#### Quoted passage:
++++++++++++++++++++

- Limited edition "Asymmetry" version

Single by Naniwa Danshi

from the album ND5
- B-side: "One-Room Christmas"; "Izayoi Moon"; "Hirahira × Tokimeki"; "Things That Never Change";
- Released: September 3, 2025
- Genre: J-pop
- Length: 4:05 ("Asymmetry") 3:08 ("Black Nightmare")
- Label: Storm Labels

Naniwa Danshi singles chronology
| "Doki it" (2025) | "Asymmetry / Black Nightmare" (2025) | "Hard Work" (2026) |

Music video
- "Asymmetry" on YouTube "Black Nightmare" on YouTube

= Asymmetry / Black Nightmare =

2025 single by Naniwa Danshi

"Asymmetry" / "Black Nightmare" (アシンメトリー / Black Nightmare) is the ninth single by Japanese boy band Naniwa Danshi. It was released on September 3, 2025, through Storm Labels.

++++++++++++++++++++

#### Things to do:
**A)** According to the single's article, which single in Naniwa Danshi's output is "Asymmetry" / "Black Nightmare"?
**B)** List every B-side track that the single's article names.

#### Source material:
++++++++++++++++++++

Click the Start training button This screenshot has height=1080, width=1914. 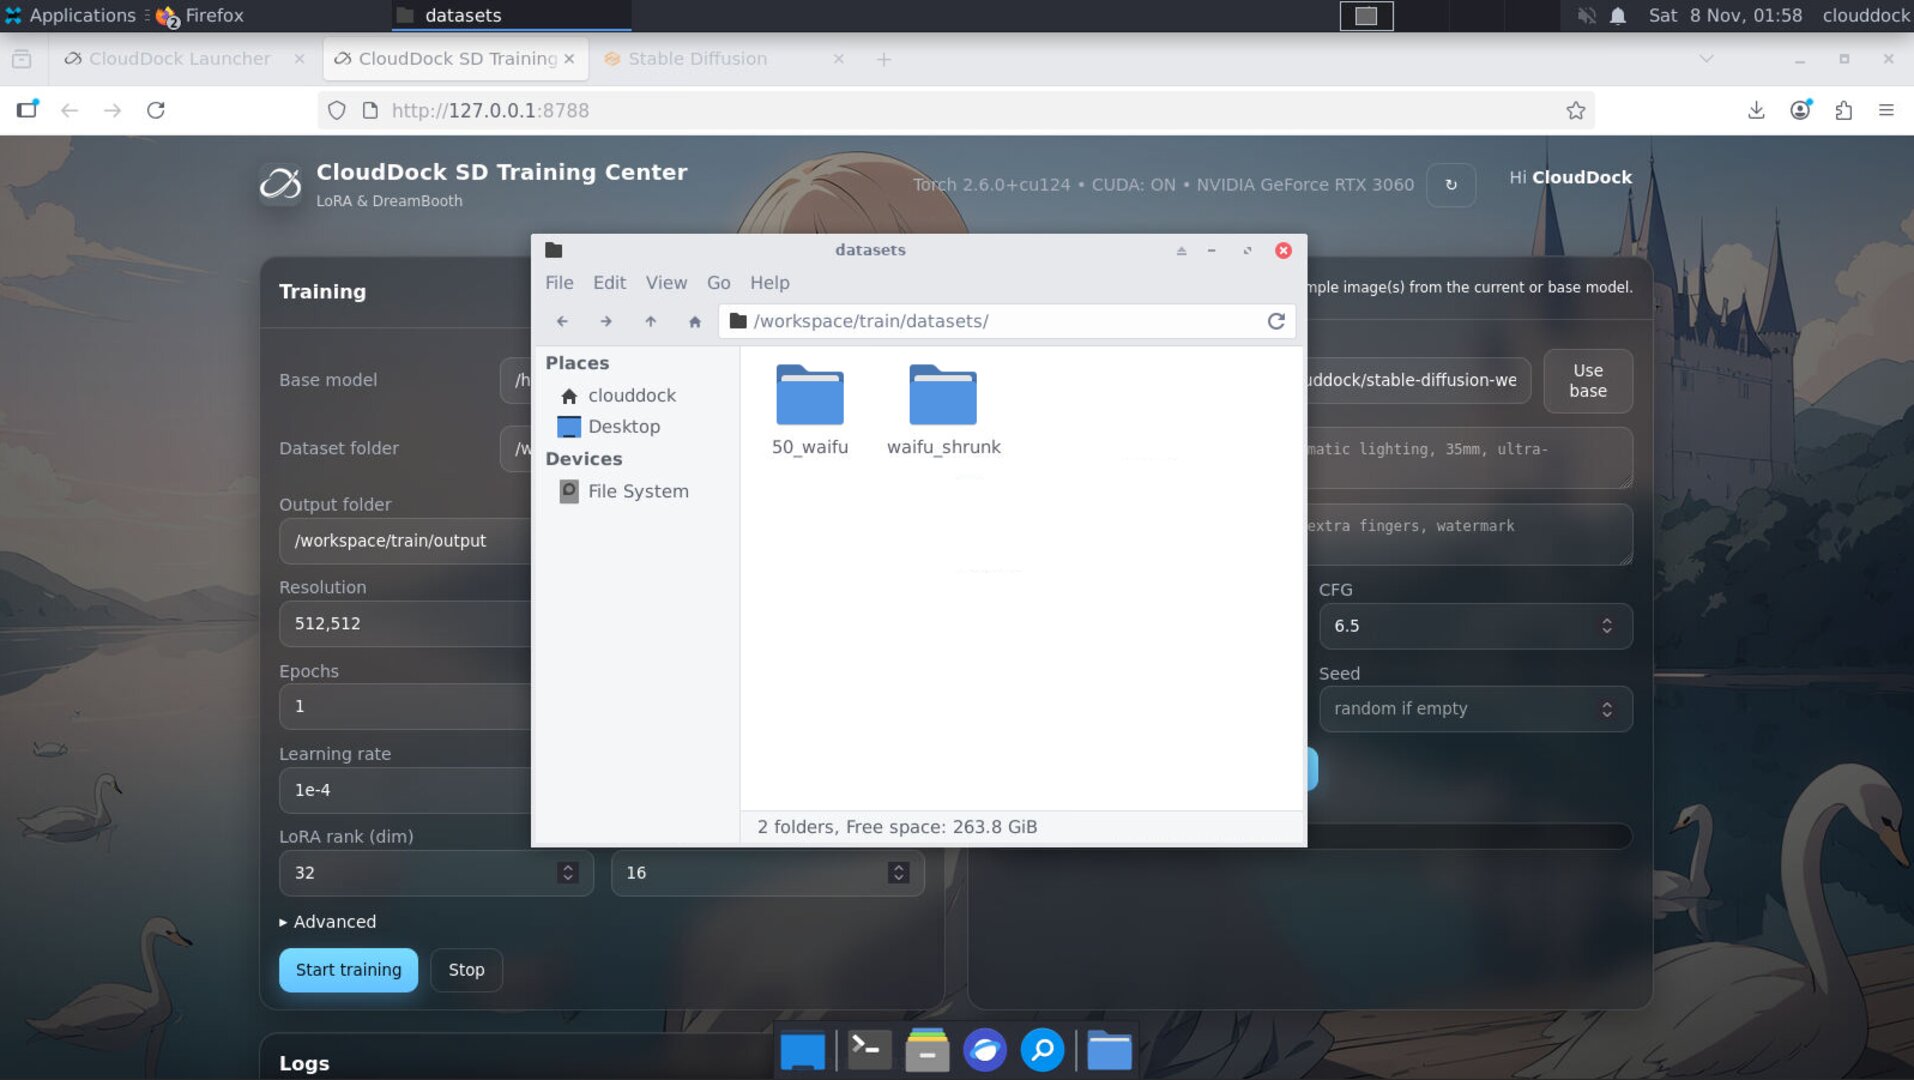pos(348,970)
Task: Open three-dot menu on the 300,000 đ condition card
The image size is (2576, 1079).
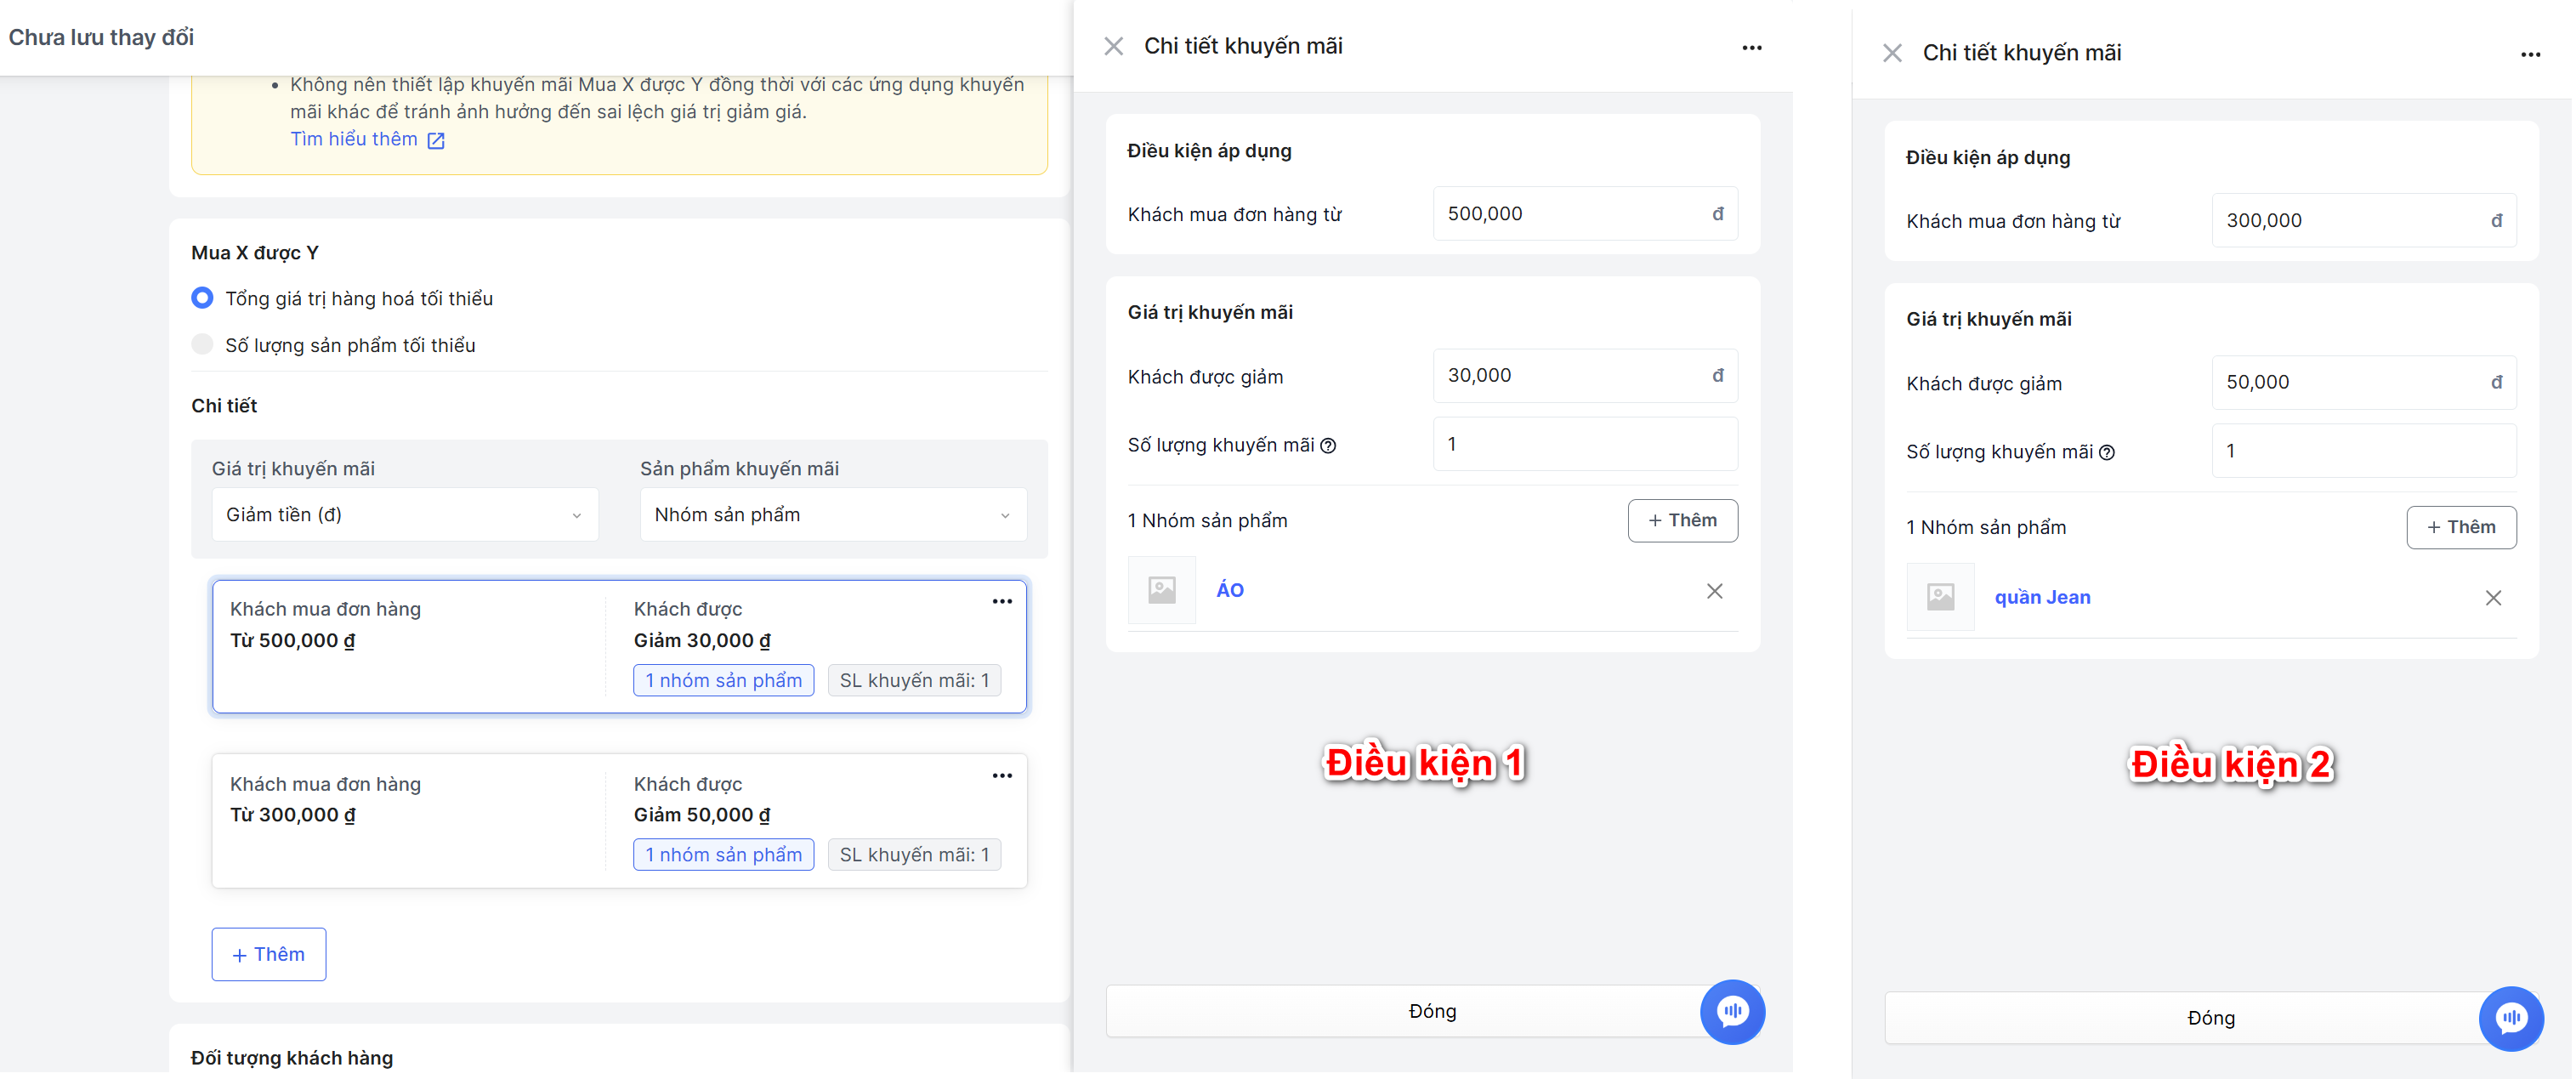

++++++++++++++++++++

#### Outputs by task:
**A)** It is their ninth single.

**B)** "One-Room Christmas"; "Izayoi Moon"; "Hirahira × Tokimeki"; "Things That Never Change"